Q: Karma, Bank of America said no fraud happened after your purse was stolen, implying that you were lying about everything. Whatever happened with that?
A: Well, many people told me to stop banking with them–I don’t have a checking account there, but I do have a credit card with them that I mostly use when traveling, and that’s what got stolen.
Having learned about the power of Twitter from Denise, I took to it. BOA agreed to re-open the case. They gave me a fax number.
So I went back to the 1990s in a time machine (i.e. headed down to the FedEx). I spent thirty minutes trying to send my materials (police report, etc.), to no avail.
Then I walked over to BOA. A very nice banker said she would fax the stuff for me.
It didn’t work.
So she had to call corporate and was put on hold for about 10 minutes. They gave her the same non-working number. While she was on hold again, she joked to me that they just didn’t want to approve my case.
I pretended that was funny.
They gave her another number, and she faxed the materials.
Nothing has happened since then . . .
Q: Karma, how’s your back?
A: We should probably move on. It’s just not good.
Q: Well, speaking of the way your body fails you, how did your comedy show about your chronic pain go?

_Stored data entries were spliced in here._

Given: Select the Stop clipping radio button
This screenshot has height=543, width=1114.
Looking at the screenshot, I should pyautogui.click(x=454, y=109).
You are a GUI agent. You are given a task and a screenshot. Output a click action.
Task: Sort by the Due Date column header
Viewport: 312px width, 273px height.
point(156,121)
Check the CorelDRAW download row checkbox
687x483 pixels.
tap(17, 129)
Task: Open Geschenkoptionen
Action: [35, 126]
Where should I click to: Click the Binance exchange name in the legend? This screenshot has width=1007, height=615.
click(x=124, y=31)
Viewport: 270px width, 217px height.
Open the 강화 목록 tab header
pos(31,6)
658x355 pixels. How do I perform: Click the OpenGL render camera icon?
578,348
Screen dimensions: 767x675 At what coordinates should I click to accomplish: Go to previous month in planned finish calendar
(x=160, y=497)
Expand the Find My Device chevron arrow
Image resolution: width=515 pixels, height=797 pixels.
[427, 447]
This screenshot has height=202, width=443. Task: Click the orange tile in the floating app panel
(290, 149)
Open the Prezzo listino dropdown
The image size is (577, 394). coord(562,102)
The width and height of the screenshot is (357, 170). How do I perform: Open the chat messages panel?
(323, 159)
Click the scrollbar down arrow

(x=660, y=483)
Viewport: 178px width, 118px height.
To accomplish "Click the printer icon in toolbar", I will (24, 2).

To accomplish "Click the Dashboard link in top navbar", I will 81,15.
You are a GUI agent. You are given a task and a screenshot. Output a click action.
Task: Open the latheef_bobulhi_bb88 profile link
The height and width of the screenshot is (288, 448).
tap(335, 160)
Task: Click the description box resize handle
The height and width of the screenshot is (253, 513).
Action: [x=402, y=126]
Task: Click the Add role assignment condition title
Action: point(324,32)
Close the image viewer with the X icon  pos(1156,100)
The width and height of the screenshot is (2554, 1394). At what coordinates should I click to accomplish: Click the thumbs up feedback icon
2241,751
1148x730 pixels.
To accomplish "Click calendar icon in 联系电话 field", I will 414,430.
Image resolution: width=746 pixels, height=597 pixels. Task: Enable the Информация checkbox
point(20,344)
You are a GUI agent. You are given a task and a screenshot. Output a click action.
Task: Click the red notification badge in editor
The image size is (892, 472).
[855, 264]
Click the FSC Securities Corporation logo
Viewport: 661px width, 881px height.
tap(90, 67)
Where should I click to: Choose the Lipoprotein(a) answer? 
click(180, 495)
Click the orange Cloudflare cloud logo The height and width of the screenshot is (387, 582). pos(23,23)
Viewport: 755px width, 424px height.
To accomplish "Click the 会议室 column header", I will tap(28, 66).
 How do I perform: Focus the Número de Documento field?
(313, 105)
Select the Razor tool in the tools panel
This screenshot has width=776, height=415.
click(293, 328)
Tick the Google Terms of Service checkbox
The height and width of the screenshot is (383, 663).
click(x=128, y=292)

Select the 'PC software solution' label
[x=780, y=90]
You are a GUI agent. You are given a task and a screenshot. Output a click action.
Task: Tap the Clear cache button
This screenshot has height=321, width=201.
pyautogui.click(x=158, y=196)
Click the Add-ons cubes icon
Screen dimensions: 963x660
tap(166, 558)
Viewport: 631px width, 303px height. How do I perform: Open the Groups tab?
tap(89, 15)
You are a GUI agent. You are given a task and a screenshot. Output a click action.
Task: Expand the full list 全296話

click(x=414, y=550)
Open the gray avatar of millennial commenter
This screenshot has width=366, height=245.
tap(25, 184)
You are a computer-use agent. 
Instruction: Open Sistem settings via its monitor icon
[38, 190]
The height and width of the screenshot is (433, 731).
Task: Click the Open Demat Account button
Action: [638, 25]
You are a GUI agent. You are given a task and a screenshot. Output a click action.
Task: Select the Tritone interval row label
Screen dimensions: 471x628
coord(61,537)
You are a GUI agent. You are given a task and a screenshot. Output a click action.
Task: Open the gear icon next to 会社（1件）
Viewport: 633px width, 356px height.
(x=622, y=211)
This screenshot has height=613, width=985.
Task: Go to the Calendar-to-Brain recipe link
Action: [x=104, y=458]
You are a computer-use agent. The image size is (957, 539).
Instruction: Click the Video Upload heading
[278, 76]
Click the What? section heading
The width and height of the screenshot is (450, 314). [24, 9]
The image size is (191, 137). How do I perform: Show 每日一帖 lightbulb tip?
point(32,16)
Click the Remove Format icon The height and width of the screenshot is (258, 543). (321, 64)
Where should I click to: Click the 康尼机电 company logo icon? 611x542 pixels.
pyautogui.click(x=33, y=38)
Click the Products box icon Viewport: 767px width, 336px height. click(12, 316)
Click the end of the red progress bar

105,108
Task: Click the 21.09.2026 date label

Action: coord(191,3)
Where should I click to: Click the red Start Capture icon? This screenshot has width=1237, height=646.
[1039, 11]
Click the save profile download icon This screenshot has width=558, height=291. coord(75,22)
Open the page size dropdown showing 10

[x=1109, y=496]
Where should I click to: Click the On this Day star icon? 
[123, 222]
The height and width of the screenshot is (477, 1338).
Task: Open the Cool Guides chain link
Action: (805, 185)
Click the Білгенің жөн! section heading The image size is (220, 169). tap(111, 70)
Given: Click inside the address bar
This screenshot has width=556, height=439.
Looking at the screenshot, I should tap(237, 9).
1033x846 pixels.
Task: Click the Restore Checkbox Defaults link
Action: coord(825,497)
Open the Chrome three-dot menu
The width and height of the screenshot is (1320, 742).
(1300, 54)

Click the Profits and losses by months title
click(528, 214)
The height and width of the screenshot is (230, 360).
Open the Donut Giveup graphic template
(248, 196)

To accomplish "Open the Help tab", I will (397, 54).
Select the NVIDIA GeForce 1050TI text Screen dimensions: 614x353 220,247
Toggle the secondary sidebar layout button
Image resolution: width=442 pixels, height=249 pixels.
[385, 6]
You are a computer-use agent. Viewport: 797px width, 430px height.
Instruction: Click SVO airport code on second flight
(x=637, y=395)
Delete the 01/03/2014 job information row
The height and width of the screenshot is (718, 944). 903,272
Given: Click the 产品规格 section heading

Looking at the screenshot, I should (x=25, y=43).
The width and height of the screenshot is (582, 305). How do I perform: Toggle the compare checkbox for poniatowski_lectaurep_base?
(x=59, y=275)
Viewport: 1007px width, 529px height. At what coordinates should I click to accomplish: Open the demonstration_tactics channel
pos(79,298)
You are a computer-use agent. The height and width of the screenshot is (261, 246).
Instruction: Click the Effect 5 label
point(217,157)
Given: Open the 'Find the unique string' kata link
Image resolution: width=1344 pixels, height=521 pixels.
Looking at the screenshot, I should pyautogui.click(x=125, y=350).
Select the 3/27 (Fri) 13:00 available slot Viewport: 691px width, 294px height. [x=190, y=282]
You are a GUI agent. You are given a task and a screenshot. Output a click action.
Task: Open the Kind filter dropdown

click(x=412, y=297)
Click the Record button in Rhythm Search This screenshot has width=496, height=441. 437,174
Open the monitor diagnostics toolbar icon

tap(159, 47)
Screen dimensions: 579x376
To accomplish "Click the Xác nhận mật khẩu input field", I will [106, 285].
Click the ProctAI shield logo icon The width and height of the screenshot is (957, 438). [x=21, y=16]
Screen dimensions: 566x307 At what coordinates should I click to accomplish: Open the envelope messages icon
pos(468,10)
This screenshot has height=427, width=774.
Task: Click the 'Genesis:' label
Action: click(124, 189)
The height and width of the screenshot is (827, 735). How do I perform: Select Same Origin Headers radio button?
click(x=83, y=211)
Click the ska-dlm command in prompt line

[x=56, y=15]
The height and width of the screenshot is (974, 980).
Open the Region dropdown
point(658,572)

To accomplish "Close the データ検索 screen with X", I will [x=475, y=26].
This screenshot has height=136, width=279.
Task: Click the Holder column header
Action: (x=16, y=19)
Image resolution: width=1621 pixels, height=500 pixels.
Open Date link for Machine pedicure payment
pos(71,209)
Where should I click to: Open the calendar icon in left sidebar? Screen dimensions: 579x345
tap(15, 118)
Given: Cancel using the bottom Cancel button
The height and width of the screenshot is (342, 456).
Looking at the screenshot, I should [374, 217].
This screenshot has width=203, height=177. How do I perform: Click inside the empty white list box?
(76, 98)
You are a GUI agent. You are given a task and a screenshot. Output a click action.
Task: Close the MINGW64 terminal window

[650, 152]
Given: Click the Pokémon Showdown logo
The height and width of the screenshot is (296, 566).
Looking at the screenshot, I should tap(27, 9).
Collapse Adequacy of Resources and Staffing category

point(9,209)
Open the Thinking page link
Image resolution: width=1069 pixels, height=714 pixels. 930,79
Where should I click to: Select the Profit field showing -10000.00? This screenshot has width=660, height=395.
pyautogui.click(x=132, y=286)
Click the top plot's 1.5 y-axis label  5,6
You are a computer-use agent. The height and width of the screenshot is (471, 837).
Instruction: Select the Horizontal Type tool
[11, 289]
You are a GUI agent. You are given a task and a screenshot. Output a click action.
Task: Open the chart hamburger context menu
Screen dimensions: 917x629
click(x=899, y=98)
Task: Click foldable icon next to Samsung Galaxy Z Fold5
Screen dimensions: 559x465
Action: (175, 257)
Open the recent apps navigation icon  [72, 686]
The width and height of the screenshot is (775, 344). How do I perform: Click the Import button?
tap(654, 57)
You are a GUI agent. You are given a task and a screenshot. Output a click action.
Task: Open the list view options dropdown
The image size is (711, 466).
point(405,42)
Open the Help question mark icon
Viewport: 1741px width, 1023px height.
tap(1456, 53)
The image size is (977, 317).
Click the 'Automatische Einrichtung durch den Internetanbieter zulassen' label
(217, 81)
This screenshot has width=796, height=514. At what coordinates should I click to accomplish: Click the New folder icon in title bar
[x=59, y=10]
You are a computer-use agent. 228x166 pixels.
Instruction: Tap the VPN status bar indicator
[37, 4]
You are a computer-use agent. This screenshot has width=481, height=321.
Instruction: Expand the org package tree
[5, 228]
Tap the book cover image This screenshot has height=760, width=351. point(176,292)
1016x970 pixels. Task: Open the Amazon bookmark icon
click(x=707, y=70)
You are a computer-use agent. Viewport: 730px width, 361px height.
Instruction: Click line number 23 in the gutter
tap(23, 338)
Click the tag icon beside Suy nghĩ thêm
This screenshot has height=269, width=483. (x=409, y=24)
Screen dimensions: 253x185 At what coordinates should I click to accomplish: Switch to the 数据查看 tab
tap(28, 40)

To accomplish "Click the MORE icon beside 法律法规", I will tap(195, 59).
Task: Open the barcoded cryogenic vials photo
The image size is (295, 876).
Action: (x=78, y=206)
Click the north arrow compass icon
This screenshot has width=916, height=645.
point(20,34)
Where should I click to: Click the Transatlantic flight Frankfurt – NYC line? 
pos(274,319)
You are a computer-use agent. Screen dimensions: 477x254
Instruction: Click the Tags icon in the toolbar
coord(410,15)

A: The show was amazing–the crowd was wonderful, and I managed to really tighten it up since the last time I did it. There were lots of questions after–and a lot of hugs. That’s normal after a comedy show, right?
Q: I’m sorry I missed it.
A: That’s not a question.
Q: Okay. Am I sorry I missed it?
A: You’d better be. You can hear me talking about it on Davisville. I’ve also been asked to talk to a group at Sutter Hospital in Davis. And since so many people missed it but wanted to see it, I’m going to try to do the performance in Davis in Spring.
Q: And right after Spring quarter, you’re heading to Oxford, right?
A: Sort of. I have several conferences before then–CCCC, PCA/ACA, MELUS, and the Comic Arts Conference at WonderCon. And I’ve been asked to talk about Atwood at a conference on Canadian women in Bordeaux in mid-June, so I’ll go to that and then head to Oxford, after some time with loved ones in London.
I’m really excited–I love this class–what could be better than teaching fantasy literature in Oxford?–and I feel like I’m going home to teach it. I just gotta get a lot of things organized/changed and finish replacing some of the stolen stuff from my purse before I leave the country for a few months–I just picked up my replacement glasses today.
I am taking the second summer session off, though. I don’t remember the last time that was true–but it’s a break I need.
Q: Will you spend it with your blind kitten?
A: And the sighted one. Thoth’s the one who thinks I’m his mom and suckles my ear and sleeps on my face. He’s also way more demanding–when the vet was giving too much attention to Graymalkin The Blind at their first appointment, Thoth walked over to her and licked her face to steal some of that back.
Q: Anything else readers should know?
A: Two of my students were selected for Prized Writing, and one won an honorable mention. One of my winners wrote his creative nonfiction case study in graphic novel format–a first for a publication that’s been going for three decades, so I’m so excited!
The Stand-Up Club is performing on 3/1. And I’ll be performing with the Stand-Up Class on 3/19. By the end of this year, I will have two more books out. By the end of this month, Melissa and I have to send some revisions back to the publisher after peer review.
One of the reviewers said s/he would never assign our book and doubted our credentials because of our use of dashes (i.e. we use dashes instead of commas sometimes) and because we engage our audience with a few colloquialisms; s/he said that while she understood that students would like our book, it was a bad model (because s/he would never let students write something non-academics would want to read).
I’m fairly certain that soul crushing criticism is why my back isn’t working right now.
Reliving that has made me tense up. Time for another anxiety shower.
Well, you do use more dashes than Emily Dickinson. Just saying.